▶ _Exercise data_:
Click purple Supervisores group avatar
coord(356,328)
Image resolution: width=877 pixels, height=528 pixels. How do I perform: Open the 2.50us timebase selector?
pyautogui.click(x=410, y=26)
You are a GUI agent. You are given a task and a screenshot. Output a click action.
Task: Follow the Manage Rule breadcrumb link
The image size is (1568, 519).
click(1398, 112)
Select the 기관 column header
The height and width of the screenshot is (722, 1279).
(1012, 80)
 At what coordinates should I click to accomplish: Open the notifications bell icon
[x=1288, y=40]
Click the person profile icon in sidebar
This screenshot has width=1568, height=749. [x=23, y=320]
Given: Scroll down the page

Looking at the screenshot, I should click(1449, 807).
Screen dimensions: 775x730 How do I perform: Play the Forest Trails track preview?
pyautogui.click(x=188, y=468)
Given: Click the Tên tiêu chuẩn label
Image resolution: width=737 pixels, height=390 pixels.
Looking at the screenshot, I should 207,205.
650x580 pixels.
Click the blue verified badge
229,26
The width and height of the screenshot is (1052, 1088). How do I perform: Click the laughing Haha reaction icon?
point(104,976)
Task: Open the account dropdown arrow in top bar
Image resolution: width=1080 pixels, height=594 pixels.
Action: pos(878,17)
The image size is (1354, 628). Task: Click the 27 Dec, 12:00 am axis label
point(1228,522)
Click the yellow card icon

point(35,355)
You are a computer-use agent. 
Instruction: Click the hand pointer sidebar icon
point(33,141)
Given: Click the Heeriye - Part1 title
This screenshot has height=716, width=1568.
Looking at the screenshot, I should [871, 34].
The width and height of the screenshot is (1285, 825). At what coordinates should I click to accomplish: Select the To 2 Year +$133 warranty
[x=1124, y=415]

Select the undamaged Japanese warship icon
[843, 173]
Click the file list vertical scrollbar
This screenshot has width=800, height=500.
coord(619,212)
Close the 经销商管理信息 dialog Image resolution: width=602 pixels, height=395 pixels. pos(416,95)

▶ _About this task_: Return only the exact lines from the opening of the records through the line that contains "Task: Follow the Manage Rule breadcrumb link", both included.

▶ _Result of the exercise_:
Click purple Supervisores group avatar
coord(356,328)
Image resolution: width=877 pixels, height=528 pixels. How do I perform: Open the 2.50us timebase selector?
pyautogui.click(x=410, y=26)
You are a GUI agent. You are given a task and a screenshot. Output a click action.
Task: Follow the Manage Rule breadcrumb link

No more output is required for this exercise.